Daenerys played a significant part in vanquishing the white walkers… but this was not her ultimate destiny. The final playing out of her ultimate destiny felt, however, somewhat like an epilogue. There was a bit of a quiet build up to the Battle of Kings Landing, Dany then went mad and burnt everything, she was Queen for ten minutes, Jon assassinated her, Bran was made King, the end… and, um, a couple of other bits. All of the stuff that happened in the final three episodes was significant, important stuff, and yes, admittedly it all happened in the space of about four hours, but considering how many hours things had been building up for prior to this, it seemed a pretty short four hours. We know that the writers of the show had been given ten, rather than eight seasons, to tell The Song of Ice and Fire, and it seems to me that, while the main concluding events of the story were appropriate and suitably significant, they would have been more satisfying if indeed they had played out over the course of another season or so. I would have liked to have seen something like…

Season 8 being the lead up to the Battle of Winterfell. Since the entire series, or at least the ‘icy’ part, has been building up to this, would not this have been appropriate?

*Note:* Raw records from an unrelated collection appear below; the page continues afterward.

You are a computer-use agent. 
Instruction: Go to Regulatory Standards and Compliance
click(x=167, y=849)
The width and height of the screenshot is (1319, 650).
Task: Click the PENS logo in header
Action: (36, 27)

Season 9 being the lead up to the Battle of Kings Landing… thus concluding the ‘fiery’ part of the Song of Ice and Fire.

Season 10 completing the circle. The Stark circle. Since GRRM’s original intention was that it was always all about the Starks. Queen Daenerys ruling for a bit, over several episodes; everyone who supported her (perhaps even, ultimately, Grey Worm…?) realising she was not all they had hoped she would be, figuring out what to do about it, culminating in a final showdown between Arya and Dany/Drogon… or all the Starks and Dany/Drogon… or something of that nature.

Then Bran the Broken becoming King, Sansa becoming Queen in the North, Arya venturing off ‘West of Westeros’… and Jon?

I’m not sure of my preferred fate for Jon. Although in some ways where he ended up was appropriate. He wasn’t a Stark, he was in fact of the blood that ultimately the Starks came up against, so perhaps, in being exiled to The Wall, or perhaps, alternatively, in taking himself there, he was serving some noble, sacrificial purpose, in singlehandedly extinguishing the Targaryen lineage…?

Also, part of me doesn’t like how Dany turned out to be ‘just like the rest of her family,’ thus leading to the idea that the Targaryen lineage was in need of extinguishing.

And I think I would have liked to have seen the white walkers get as far as the Westerosi capital.

Well you can’t please everyone all of the time.